Keeping leakage at bay

February 2015 Vol 15 (1)

Is one-off advice on pelvic floor exercises enough to keep urinary incontinence at bay? This edition’s critically appraised topic (CAT) looks at whether pelvic floor muscle training makes a difference.


Pelvic floor muscle training (both during pregnancy and after delivery) can prevent and treat urinary incontinence in pregnant or postpartum women. To be most effective, a supervised 8-week training programme is recommended so that women are supported to do the exercises correctly and often.



It is very common for women to experience urinary incontinence as a complication of pregnancy and childbirth. In your antenatal classes you advise women to do pelvic floor muscle exercises but wonder if a structured programme is needed. You decide to review the evidence for the effectiveness of pelvic floor muscle training (PFMT) for preventing and treating urinary incontinence in this group of women.



What effect does pelvic floor muscle training during pregnancy and after childbirth have on the prevention and treatment of urinary incontinence?

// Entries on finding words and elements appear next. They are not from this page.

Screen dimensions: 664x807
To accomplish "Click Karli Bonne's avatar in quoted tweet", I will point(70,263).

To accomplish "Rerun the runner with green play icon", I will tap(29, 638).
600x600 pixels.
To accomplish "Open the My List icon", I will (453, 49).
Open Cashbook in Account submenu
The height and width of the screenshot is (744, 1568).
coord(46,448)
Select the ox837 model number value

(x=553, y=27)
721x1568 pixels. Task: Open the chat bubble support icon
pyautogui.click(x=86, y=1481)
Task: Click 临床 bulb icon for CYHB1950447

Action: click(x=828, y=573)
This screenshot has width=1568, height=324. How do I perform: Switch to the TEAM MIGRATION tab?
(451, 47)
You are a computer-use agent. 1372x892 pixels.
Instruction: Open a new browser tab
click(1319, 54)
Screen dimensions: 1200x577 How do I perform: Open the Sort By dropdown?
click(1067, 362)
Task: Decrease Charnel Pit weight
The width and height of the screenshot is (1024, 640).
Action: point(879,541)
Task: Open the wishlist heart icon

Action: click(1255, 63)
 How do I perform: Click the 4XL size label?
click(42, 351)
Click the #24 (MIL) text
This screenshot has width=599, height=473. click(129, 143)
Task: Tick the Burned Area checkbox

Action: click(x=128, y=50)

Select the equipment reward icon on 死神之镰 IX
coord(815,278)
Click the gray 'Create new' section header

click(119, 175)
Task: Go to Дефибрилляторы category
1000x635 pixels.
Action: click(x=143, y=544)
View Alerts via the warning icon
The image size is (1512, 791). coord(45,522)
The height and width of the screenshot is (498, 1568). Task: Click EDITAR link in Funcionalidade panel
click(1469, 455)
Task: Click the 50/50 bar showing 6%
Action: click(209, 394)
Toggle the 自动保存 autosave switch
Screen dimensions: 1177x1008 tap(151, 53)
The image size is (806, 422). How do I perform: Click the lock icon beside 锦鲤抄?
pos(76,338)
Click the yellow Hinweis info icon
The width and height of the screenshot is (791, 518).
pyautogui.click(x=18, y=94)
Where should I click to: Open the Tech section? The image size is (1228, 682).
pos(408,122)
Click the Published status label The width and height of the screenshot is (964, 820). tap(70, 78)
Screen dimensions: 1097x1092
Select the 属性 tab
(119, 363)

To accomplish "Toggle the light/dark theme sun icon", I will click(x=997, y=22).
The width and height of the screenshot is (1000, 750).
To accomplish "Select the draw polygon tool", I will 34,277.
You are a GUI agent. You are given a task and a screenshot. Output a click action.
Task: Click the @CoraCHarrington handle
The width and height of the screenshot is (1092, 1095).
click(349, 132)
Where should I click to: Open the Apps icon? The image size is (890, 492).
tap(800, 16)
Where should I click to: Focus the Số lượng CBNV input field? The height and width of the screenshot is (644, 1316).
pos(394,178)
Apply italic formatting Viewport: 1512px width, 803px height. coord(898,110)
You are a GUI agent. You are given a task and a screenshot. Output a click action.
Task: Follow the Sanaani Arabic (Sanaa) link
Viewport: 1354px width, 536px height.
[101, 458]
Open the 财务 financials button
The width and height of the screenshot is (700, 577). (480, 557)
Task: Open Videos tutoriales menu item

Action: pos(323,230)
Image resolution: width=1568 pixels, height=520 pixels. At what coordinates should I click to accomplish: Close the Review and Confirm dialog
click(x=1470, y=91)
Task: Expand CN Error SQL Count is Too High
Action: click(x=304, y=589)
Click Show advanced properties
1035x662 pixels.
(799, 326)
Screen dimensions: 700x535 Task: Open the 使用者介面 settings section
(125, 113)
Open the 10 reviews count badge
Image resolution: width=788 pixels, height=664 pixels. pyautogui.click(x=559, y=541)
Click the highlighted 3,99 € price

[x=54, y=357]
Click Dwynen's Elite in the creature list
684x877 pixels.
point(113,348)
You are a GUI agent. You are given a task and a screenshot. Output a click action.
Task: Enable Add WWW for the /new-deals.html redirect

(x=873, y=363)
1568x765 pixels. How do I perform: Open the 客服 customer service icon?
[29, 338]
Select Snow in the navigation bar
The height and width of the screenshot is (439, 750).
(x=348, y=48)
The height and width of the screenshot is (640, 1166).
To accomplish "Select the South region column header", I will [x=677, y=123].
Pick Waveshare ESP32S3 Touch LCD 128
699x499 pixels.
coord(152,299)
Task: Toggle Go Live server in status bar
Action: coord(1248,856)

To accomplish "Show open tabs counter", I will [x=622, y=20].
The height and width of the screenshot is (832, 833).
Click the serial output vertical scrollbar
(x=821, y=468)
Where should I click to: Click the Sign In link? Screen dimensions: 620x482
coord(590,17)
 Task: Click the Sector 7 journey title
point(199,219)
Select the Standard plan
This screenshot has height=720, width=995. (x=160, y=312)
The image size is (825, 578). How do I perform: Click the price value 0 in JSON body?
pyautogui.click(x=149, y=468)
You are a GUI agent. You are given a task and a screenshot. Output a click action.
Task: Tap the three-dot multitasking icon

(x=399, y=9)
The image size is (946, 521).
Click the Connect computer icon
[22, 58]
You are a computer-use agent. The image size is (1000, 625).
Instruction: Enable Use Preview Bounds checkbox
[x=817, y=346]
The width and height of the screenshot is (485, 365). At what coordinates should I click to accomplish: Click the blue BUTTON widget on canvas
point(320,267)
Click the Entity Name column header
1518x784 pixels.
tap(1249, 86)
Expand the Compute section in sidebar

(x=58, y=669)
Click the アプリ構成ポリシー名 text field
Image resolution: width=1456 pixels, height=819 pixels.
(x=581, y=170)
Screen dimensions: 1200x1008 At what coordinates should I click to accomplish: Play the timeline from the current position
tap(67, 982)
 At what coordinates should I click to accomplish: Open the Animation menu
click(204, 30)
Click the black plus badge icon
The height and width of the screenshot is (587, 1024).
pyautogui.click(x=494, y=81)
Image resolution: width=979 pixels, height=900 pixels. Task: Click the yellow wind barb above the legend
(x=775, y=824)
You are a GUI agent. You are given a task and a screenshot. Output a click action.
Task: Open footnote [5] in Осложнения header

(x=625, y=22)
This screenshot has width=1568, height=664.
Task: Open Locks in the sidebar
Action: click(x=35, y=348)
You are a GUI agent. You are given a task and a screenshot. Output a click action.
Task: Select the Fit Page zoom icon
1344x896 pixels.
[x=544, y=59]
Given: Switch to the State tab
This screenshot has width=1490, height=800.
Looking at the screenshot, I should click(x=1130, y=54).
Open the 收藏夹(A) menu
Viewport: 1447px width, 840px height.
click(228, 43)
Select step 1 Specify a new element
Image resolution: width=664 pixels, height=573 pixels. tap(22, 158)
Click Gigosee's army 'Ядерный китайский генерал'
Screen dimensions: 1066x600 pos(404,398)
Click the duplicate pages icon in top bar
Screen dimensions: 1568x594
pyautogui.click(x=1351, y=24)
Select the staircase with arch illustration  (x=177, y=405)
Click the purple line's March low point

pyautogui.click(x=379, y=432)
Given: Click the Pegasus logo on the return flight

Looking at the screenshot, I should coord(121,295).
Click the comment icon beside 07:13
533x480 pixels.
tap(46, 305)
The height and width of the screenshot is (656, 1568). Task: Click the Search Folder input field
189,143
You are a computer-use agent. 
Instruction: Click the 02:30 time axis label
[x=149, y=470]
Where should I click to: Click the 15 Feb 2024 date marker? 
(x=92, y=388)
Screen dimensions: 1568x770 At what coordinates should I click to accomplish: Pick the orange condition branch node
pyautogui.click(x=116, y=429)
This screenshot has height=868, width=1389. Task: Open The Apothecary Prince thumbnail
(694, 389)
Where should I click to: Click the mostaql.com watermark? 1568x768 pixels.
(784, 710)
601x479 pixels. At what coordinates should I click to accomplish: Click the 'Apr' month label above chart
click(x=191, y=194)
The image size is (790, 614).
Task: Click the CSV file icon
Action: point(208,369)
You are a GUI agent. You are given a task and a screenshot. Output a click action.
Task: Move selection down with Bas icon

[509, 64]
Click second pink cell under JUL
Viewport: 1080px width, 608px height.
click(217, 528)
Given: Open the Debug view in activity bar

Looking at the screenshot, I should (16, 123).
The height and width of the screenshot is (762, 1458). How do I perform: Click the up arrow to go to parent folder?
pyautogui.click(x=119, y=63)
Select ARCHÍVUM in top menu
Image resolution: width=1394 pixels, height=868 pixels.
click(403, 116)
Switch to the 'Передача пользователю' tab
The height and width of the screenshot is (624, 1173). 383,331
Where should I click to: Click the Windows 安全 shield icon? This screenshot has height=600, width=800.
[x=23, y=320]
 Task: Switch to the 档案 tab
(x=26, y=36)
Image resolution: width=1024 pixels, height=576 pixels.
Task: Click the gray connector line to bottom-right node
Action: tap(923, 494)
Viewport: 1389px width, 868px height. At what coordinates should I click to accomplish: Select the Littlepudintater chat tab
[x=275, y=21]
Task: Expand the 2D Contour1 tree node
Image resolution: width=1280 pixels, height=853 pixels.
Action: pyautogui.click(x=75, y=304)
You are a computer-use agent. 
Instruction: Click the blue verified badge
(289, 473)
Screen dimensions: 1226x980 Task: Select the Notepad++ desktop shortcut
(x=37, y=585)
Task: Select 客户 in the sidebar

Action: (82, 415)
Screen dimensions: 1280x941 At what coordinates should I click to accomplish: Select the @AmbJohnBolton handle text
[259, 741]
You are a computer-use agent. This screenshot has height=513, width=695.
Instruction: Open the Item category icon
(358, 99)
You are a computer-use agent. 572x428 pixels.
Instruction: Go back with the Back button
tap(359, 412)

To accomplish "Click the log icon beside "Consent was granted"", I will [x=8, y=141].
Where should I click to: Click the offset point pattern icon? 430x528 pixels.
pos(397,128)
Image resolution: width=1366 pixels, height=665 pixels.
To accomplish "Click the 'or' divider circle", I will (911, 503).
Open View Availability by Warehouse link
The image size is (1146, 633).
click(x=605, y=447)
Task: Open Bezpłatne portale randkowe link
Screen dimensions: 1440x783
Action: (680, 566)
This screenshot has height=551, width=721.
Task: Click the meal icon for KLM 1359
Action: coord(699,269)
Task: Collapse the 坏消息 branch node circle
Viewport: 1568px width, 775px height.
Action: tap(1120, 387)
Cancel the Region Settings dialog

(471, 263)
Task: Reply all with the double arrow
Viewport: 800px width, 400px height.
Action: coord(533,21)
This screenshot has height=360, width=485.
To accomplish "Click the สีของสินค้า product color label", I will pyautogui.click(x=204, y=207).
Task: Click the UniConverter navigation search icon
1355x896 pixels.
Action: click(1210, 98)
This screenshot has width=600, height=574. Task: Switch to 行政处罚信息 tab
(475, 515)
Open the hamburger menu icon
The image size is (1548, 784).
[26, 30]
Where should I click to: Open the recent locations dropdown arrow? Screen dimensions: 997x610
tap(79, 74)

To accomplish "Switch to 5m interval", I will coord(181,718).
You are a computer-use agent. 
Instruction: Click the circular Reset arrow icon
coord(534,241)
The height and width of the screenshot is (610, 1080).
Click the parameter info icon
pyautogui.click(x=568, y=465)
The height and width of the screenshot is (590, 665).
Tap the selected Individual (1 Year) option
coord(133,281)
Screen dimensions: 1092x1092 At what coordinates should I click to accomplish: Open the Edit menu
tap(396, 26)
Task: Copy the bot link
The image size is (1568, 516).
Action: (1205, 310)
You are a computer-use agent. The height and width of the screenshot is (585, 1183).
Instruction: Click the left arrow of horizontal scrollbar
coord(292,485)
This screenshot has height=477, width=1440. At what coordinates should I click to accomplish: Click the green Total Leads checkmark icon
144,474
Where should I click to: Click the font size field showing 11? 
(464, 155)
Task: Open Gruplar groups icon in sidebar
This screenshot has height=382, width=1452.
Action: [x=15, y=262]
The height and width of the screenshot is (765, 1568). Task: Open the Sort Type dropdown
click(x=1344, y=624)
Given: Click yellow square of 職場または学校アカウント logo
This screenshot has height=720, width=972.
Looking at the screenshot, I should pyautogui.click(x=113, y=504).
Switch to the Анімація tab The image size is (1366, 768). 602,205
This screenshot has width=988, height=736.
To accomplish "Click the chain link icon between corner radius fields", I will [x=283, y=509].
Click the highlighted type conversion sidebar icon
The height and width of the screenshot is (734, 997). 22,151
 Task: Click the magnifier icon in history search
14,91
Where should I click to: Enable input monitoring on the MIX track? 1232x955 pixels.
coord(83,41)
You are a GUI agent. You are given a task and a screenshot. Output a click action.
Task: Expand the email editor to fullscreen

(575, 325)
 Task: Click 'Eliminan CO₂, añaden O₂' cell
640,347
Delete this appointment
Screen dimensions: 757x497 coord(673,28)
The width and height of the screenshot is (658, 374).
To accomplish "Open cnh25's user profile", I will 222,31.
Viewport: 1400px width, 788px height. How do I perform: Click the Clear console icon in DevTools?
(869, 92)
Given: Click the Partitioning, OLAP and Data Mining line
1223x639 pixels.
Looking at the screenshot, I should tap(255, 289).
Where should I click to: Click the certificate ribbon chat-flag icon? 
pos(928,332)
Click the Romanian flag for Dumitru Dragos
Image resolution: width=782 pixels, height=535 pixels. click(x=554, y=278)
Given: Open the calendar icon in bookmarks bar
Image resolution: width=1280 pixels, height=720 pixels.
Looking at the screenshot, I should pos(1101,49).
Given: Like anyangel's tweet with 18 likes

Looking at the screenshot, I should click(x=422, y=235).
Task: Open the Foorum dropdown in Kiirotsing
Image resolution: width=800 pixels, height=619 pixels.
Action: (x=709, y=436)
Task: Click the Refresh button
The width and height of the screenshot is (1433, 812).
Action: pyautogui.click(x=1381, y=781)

PubMed Clinical Queries (therapy, narrow): “pelvic floor muscle training” AND pregnancy



Morkved, S., & Bo, K. (2014). Effect of pelvic floor muscle training during pregnancy and after childbirth on prevention and treatment of urinary incontinence: a systematic review. Br J Sports Med, 48(4), 299-310. doi: 10.1136/bjsports-2012-091758



A systematic review testing the effect of PFMT for preventing or treating urinary incontinence (UI) in pregnant or postpartum women. Inclusion criteria for studies assessed in the review are:

  • Type of study: Randomised controlled trials (RCTs) and quasi-experimental studies involving primiparous/multiparous pregnant or
  • postpartum women
  • Intervention: A structured programme of pelvic floor muscle training
  • Control: Usual care (such as advice only about pelvic floor exercises) or no PFMT
  • Outcomes: Urinary incontinence (outcome measures not specified).



Electronic databases searched were PubMed (12 June 2012), the Cochrane Central Register of Controlled Trials (12 June 2012), EMBASE
(1980 to 2012, week 24) and Physiotherapy Evidence Database (12 June 2012). In addition, reference lists of included studies and meeting abstract books published by the World Confederation of Physical Therapy (1993–2011), International Continence Society and International Urogynecology Association (1990–2011) were manually searched. Language of publication was restricted to English or Scandinavian.

Both review authors independently reviewed, grouped, assessed study quality, and qualitatively synthesised the trials but inclusion criteria, and processes for study selection, data extraction were not described. Disagreement between authors was solved by consensus.

A 10pt PEDro rating scale was used to assess the quality of included studies. The publication bias was not formally assessed.

There was a lack of detail for some review methods but overall a high-quality review of mixed-quality studies.



After the removal of duplicates, 117 references were initially reviewed, from which 22 studies were selected as meeting the review criteria. Within these 22 studies there was considerable variation in the PFMT programme (intervention) offered and also considerable variation in the study population and the outcome measures used. Interventions were structured PFMT programmes with or without biofeedback, vaginal cones or electrical stimulation. All involved at least one supervised training session. Control groups received either usual care consisting of self-motivated PFMT supported only by one-off instruction or advice, no advice, or were instructed not to exercise pelvic floor muscles.

Because of the high heterogeneity of the studies the numerical study results were not combined using meta-analysis. A detailed qualitative synthesis of study results was provided for four pre-specified review questions (table). Interpretation of the results involved careful analysis of study quality, study size, PFMT programme content and adherence. Based on this analysis, the review’s overall conclusion was that high adherence to a supervised programme of intensive pelvic floor muscle strength training during pregnancy and after delivery can prevent and treat UI. No adverse events were reported.



  • This review adds to the evidence of the effectiveness of PFMT in women with UI.
  • In particular, a strong dose-response relationship was observed.
  • The PFMT intervention in studies reporting significant improvements in UI involved supervised training sessions, optimal dosage (8-12 maximum contractions, 3-4 times a week) and programme duration of at least eight weeks.
  • Studies showing little or no effect of PFMT programmes involved inadequate training dosages, minimal supervision of training and had had large dropout rates in the intervention group.
  • Long-terms effects and optimum maintenance dose of PFMT remains difficult to establish. :



Cynthia Wensley RN MHSc is a PhD candidate at Deakin University. She also works at the School of Nursing, The University of Auckland as an honorary professional teaching fellow.